3/23/2026 at 10:21:14 PM
Neat. Is it a single under-trained token in GPT-5.2? Or is something else going on?by skerit
3/23/2026 at 11:31:49 PM
Perhaps, the word does have it's own token, " geschniegelt"(geschniegelt with a space in front of it), is token 192786 in the tokenizer that GPT-5 apparently uses.https://raw.githubusercontent.com/niieani/gpt-tokenizer/refs...
by WatchDog
3/24/2026 at 6:39:44 AM
Isn't giving this word a token something deeply wasteful? When some more common things are multiple tokens.Indeed, how do they deal with Chinese?

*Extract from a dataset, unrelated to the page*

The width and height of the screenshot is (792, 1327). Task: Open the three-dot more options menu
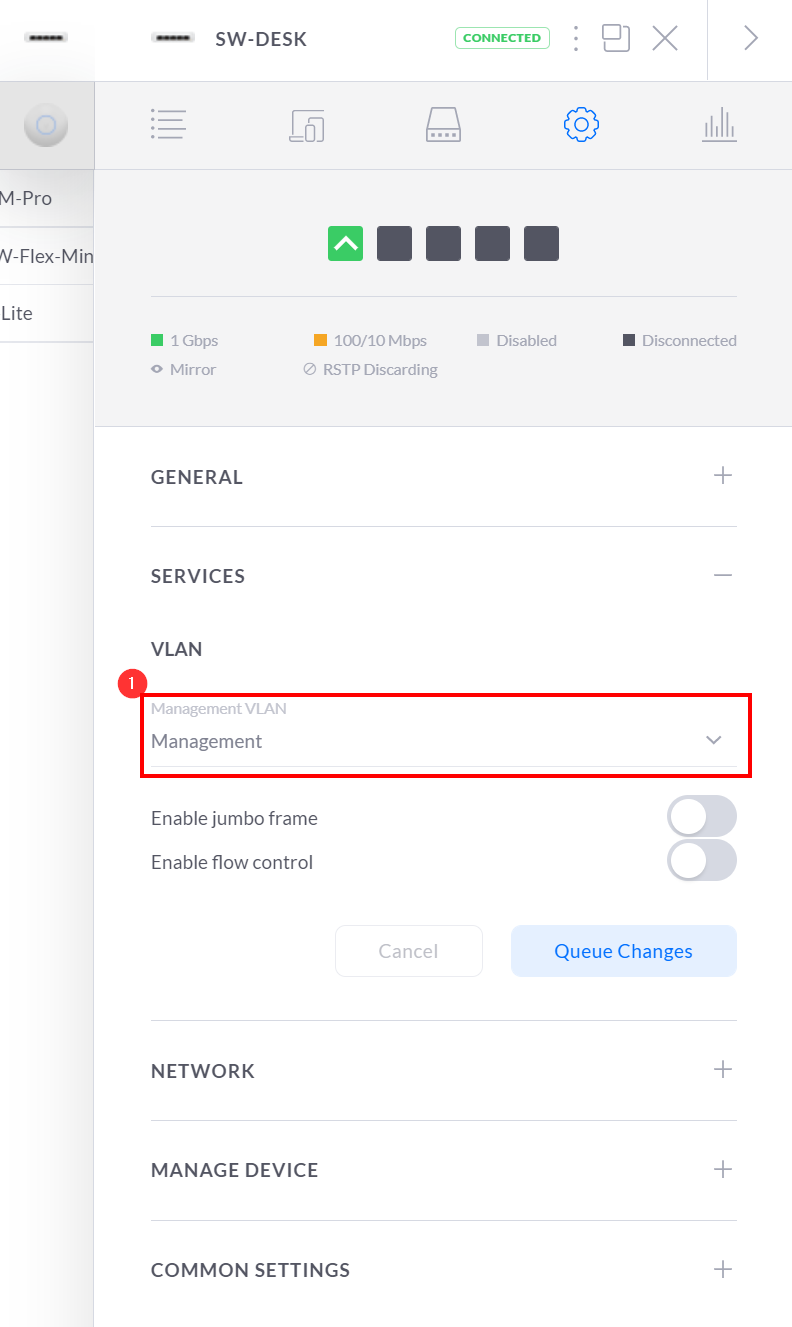pos(576,39)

Are some ideograms multiple tokens?
by nextaccountic
3/24/2026 at 7:13:30 AM
It simply means the tokenizer's training corpus may have included a massive amount of German literature or accidentally oversampled a web page where that word was frequently repeated. Look up "glitch tokens" to learn more.by mudkipdev
3/23/2026 at 11:25:22 PM
Based on their tokenizer tool[1], for GPT 5.x "geschniegelt" is tokenized into three tokens: (ges)(chn)(iegelt)
[1]: https://platform.openai.com/tokenizer
by magicalhippo
3/24/2026 at 1:15:28 AM
It's a single token in the most common usage, that is, with a space in front of it"This word is geschniegelt" is [2500, 2195, 382, 192786]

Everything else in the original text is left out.